Dirinya menilai pengawasan terhadap jalannya pemerintahan dan penggunaan APBD masih perlu diperkuat agar setiap program benar-benar berjalan efektif, transparan, dan tepat sasaran.
Selain itu, PC PMII juga mendorong DPRD lebih aktif menghasilkan Peraturan Daerah (Perda) yang mampu menjawab kebutuhan masyarakat dan mendukung pembangunan daerah.

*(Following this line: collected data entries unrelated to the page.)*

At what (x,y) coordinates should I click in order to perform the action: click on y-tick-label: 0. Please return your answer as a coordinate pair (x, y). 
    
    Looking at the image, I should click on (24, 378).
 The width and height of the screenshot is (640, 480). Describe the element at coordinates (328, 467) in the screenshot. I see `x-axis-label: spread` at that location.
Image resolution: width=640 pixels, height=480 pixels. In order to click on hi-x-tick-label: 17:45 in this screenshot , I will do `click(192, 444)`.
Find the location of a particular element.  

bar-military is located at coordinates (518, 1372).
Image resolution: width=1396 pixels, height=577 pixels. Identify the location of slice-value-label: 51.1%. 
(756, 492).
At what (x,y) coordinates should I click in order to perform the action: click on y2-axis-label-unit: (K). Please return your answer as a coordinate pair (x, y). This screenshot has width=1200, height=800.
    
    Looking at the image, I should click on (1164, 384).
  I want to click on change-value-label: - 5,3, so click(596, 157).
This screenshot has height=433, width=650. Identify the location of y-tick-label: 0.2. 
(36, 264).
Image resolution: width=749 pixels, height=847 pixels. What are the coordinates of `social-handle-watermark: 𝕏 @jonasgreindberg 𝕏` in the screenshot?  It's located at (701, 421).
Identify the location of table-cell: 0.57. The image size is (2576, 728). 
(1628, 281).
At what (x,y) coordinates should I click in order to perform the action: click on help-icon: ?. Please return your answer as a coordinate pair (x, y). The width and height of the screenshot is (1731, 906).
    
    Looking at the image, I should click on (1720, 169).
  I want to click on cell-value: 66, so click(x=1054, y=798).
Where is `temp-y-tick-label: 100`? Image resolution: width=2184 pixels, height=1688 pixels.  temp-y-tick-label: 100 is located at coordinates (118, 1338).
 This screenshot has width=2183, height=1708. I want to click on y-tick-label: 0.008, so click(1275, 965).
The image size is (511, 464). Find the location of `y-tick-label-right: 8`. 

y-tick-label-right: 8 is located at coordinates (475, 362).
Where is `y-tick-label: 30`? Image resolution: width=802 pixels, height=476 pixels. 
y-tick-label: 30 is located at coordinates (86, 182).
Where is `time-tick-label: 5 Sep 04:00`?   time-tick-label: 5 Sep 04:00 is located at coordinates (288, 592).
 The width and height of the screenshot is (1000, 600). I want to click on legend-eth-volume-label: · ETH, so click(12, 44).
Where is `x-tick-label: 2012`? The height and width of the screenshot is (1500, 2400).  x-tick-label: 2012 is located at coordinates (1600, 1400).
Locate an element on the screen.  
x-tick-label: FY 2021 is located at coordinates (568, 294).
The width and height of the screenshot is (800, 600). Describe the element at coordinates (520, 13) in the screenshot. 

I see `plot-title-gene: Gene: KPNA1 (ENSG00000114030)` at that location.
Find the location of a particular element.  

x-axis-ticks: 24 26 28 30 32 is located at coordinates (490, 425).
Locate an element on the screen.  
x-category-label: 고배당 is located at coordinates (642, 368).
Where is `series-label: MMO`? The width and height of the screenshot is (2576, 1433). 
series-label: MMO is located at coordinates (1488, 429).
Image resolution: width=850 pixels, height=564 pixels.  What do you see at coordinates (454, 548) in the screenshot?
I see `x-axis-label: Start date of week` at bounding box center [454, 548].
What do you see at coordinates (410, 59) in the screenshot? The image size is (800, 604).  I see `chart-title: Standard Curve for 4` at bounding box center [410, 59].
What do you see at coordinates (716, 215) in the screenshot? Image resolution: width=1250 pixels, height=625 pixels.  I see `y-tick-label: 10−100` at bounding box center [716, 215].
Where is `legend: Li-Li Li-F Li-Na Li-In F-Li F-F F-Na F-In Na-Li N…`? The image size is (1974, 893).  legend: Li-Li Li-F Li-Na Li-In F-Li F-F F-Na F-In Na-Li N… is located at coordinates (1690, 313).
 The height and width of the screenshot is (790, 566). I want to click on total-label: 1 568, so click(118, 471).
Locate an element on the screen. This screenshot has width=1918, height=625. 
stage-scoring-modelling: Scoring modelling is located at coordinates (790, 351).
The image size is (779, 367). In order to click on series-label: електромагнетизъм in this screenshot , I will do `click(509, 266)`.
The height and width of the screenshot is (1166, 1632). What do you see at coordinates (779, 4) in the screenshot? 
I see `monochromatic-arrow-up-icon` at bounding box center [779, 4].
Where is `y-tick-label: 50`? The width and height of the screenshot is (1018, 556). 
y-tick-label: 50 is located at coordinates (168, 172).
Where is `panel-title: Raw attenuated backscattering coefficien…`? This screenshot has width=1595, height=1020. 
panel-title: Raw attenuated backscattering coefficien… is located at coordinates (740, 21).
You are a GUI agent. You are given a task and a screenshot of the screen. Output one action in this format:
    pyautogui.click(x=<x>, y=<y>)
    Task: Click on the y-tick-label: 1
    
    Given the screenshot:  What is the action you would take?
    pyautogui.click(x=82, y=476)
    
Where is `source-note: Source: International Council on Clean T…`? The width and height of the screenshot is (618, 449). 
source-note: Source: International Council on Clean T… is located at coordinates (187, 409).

Harbiansyah mengingatkan, lemahnya fungsi pengawasan dan minimnya produk legislasi dapat menimbulkan anggapan bahwa pemerintah lebih fokus pada kegiatan seremonial daripada menyelesaikan persoalan masyarakat.
Karena itu, PC PMII mendesak DPRD Konawe meningkatkan pengawasan terhadap pemerintah daerah, mempercepat pembentukan Perda yang pro-rakyat, serta lebih aktif menyerap aspirasi masyarakat.
“Kami ingin DPRD membuktikan keberpihakannya kepada rakyat melalui kerja nyata. Bukan sekedar pelengkap sistem pemerintahan,” kata Harbiansyah, Rabu (8/7).
“Kritik ini kami sampaikan sebagai bentuk kepedulian agar penyelenggaraan pemerintahan di Konawe semakin baik,” pungkasnya.